:: DESCRIPTION OF THE TASK ::
Would you restate each entry word for word, omitting the pictures?
Start of Block
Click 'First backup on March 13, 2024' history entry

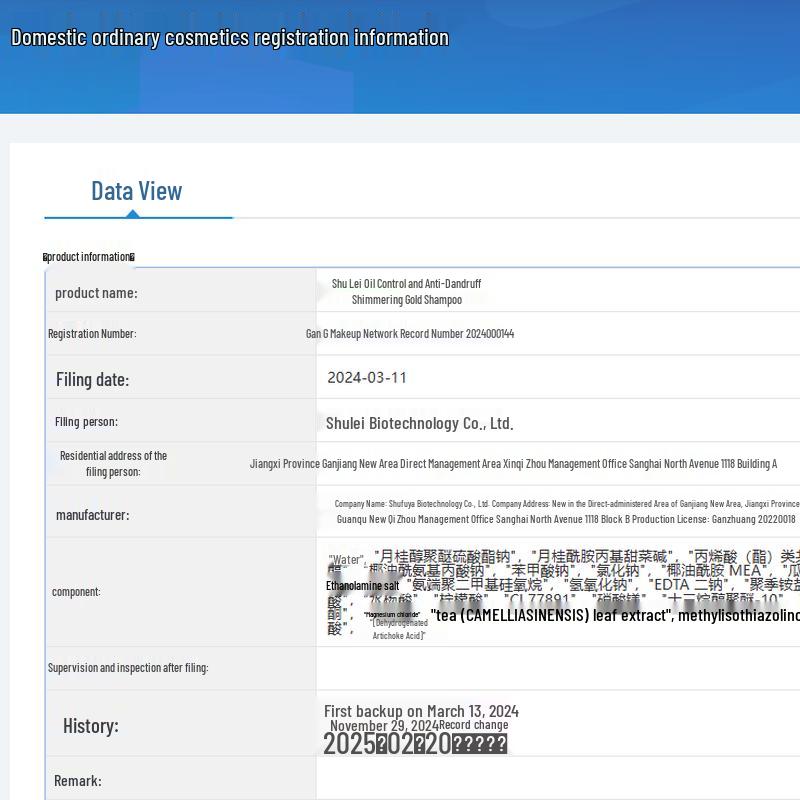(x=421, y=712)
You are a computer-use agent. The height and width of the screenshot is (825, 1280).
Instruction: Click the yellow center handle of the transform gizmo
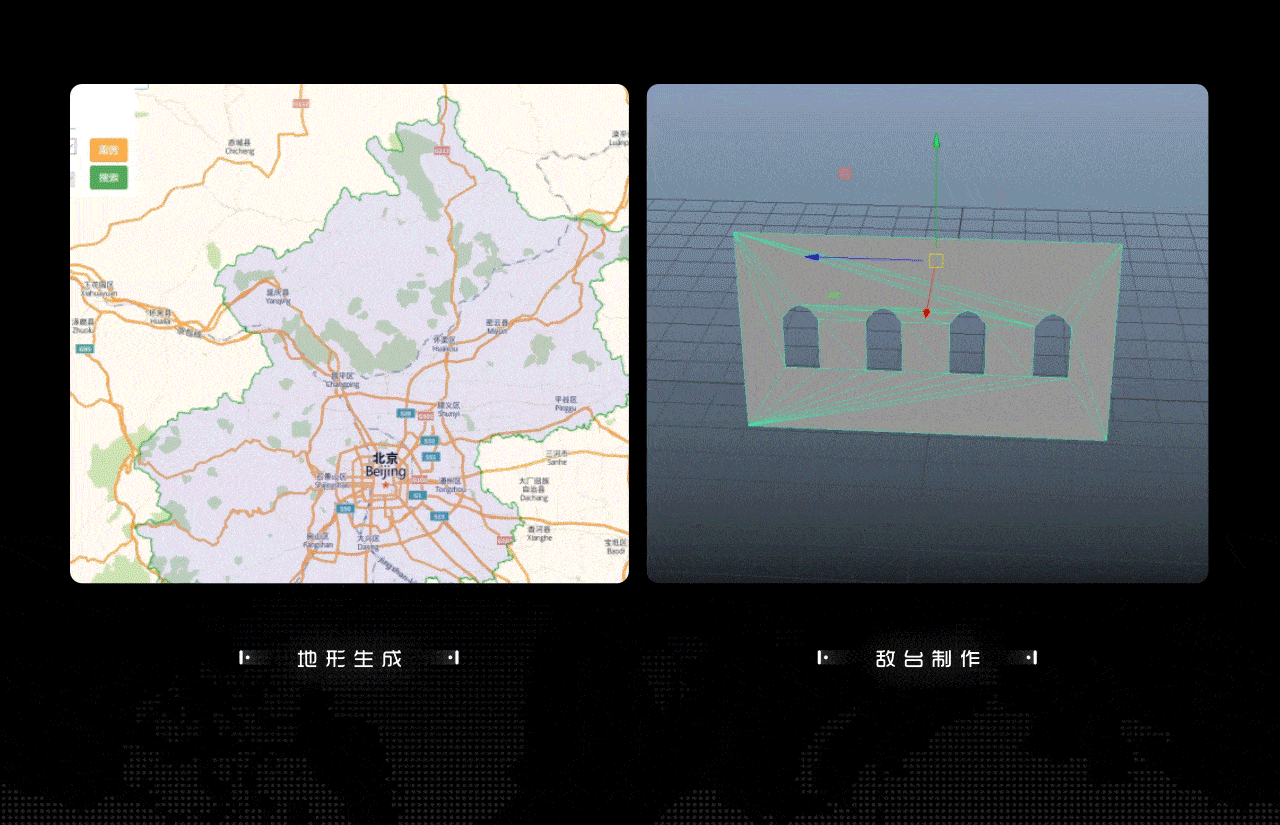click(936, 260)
End of Block
:: RESULT OF THIS EXERCISE ::
Click 'First backup on March 13, 2024' history entry

(x=421, y=712)
You are a computer-use agent. The height and width of the screenshot is (825, 1280).
Instruction: Click the yellow center handle of the transform gizmo
click(936, 260)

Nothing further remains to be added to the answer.